Collagen-binding VEGF mimetic peptide: Structure, matrix interaction, and endothelial cell activation

Long term survival of artificial tissue constructs depends greatly on proper vascularization. In nature, differentiation of endothelial cells and formation of vasculature are directed by dynamic spatio-temporal cues in the extracellular matrix that are difficult to reproduce in vitro. In this dissertation, we present a novel bifunctional peptide that mimics matrix-bound vascular endothelial growth factor (VEGF), which can be used to encode spatially controlled angiogenic signals in collagen-based scaffolds. The peptide, QKCMP, contains a collagen mimetic domain (CMP) that binds to type I collagen by a unique triple helix hybridization mechanism and a VEGF mimetic domain (QK) with pro-angiogenic activity.;We demonstrate QKCMP’s ability to hybridize with native and heat denatured collagens through a series of binding studies on collagen and gelatin substrates. Circular dichroism experiments show that the peptide retains the triple helical structure vital for collagen binding, and surface plasmon resonance study confirms the molecular interaction between the peptide and collagen strands.

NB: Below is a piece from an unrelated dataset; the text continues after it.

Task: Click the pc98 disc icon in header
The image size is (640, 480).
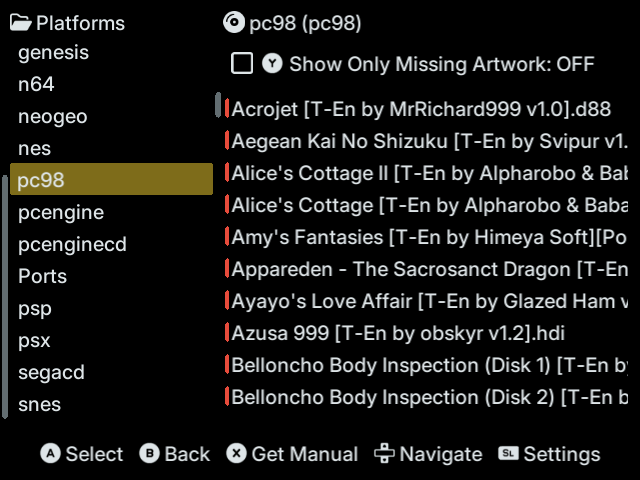Action: (234, 22)
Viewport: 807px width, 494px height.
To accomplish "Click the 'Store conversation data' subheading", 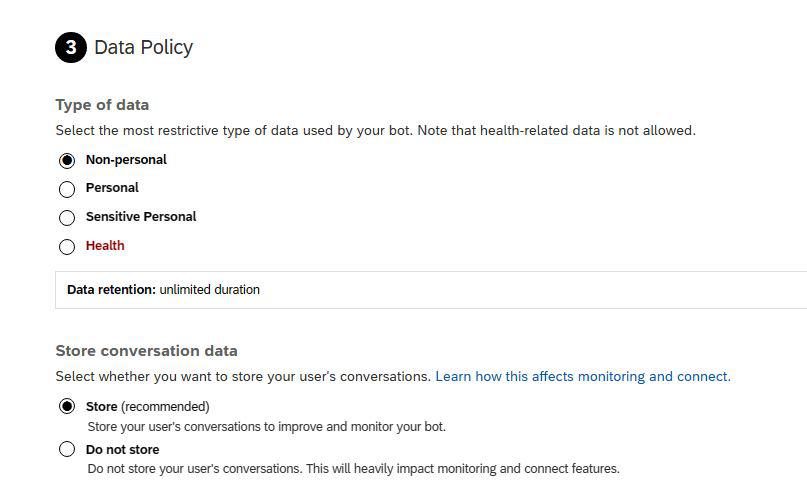I will tap(146, 351).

Cell culture studies demonstrate QKCMP’s ability to induce endothelial cell morphogenesis and network formation as a matrix-bound factor in 2D and 3D collagen scaffolds. We also show that the peptide can be used to spatially modify collagen-based substrates to promote localized endothelial cell activation and network formation. To probe the biological events that govern these angiogenic cellular responses, we investigated the cell signaling pathways activated by collagen-bound QKCMP and determined short and long-term endothelial cell response profiles for p38, ERK1/2, and Akt signal transduction cascades. Finally, we present our efforts to translate the peptide’s in vitro bioactivity to an in vivo burn injury animal model. When implanted at the wound site, QKCMP functionalized biodegradable hydrogels induce enhanced neovascularization in the granulation tissue. The results show QKCMP’s efficacy as a matrix-bound angiogenic factor that directs endothelial cell proliferation and migration. These findings suggest that QKCMP can be used to enhance microvasculature formation during wound healing as well as to promote spatially controlled microvasculature for tissue engineering applications.